Exercise aim => I'd like every entry returned exactly as it is, with the images left out.

=== Listed records ===

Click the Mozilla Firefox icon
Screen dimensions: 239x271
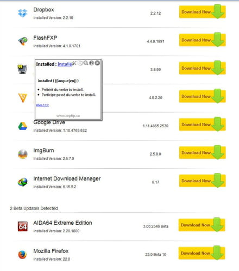click(x=22, y=255)
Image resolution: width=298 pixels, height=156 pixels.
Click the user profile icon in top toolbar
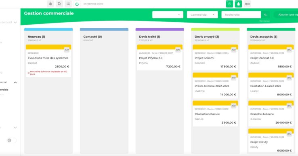pyautogui.click(x=50, y=4)
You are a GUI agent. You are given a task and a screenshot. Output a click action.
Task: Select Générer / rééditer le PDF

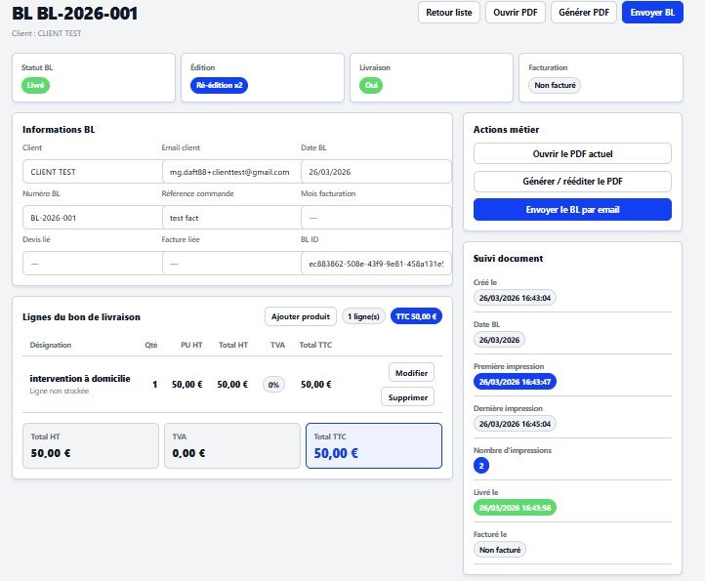[572, 182]
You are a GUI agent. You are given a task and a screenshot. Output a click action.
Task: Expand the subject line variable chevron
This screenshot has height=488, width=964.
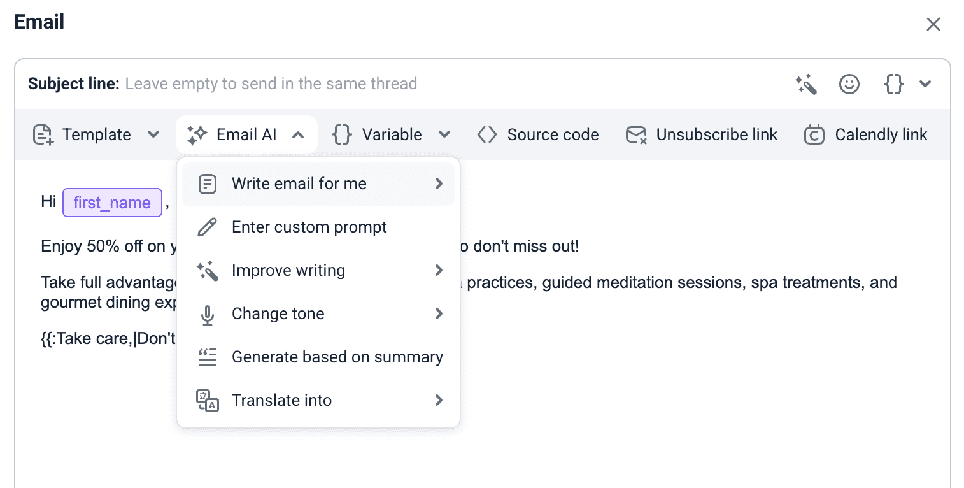[x=925, y=84]
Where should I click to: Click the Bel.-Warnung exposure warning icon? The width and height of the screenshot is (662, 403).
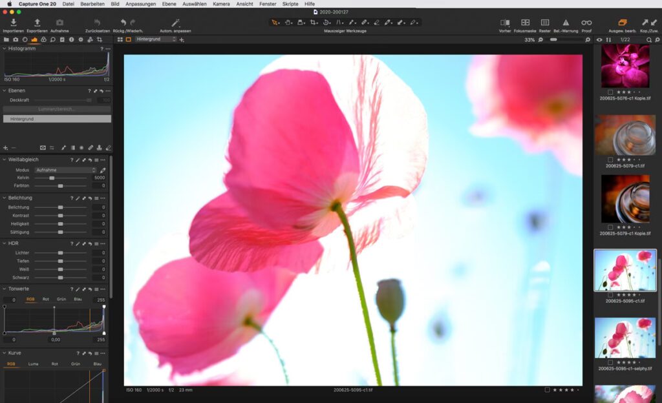click(566, 23)
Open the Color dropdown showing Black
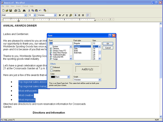 point(69,77)
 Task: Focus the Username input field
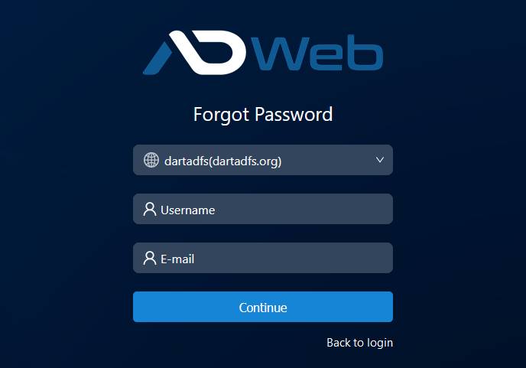click(x=263, y=209)
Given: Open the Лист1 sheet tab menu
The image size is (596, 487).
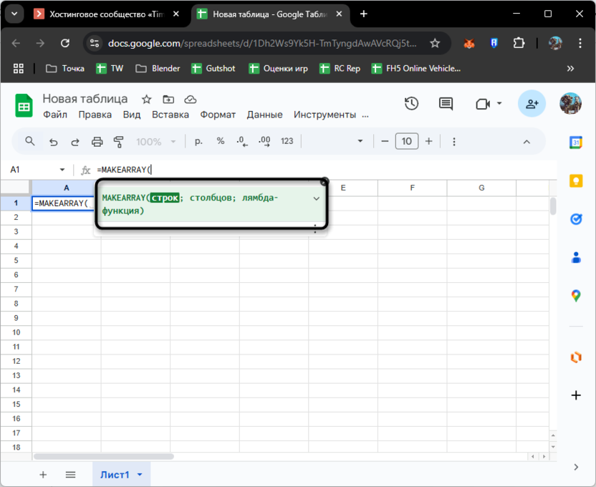Looking at the screenshot, I should (140, 474).
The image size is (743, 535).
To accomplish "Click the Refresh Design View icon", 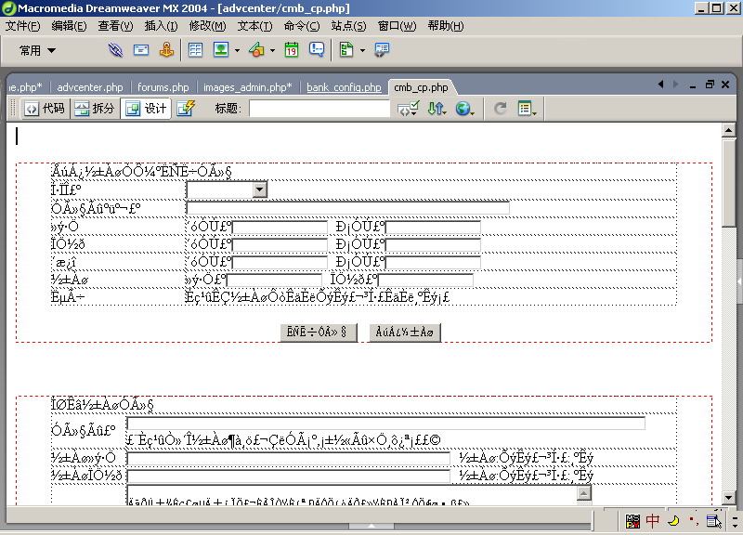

===

Result of this task =>
Click the Mozilla Firefox icon
Screen dimensions: 239x271
click(x=22, y=255)
Image resolution: width=298 pixels, height=156 pixels.
Click the user profile icon in top toolbar
pyautogui.click(x=50, y=4)
You are a GUI agent. You are given a task and a screenshot. Output a click action.
Task: Select Générer / rééditer le PDF

[572, 182]
You are a GUI agent. You are given a task and a screenshot. Output a click action.
Task: Expand the subject line variable chevron
This screenshot has height=488, width=964.
[x=925, y=84]
Where should I click to: Click the Bel.-Warnung exposure warning icon? The width and height of the screenshot is (662, 403).
click(566, 23)
Open the Color dropdown showing Black
 point(69,77)
 Task: Focus the Username input field
click(x=263, y=209)
Given: Open the Лист1 sheet tab menu
The image size is (596, 487).
Looking at the screenshot, I should (140, 474).
The image size is (743, 535).
To accomplish "Click the Refresh Design View icon", 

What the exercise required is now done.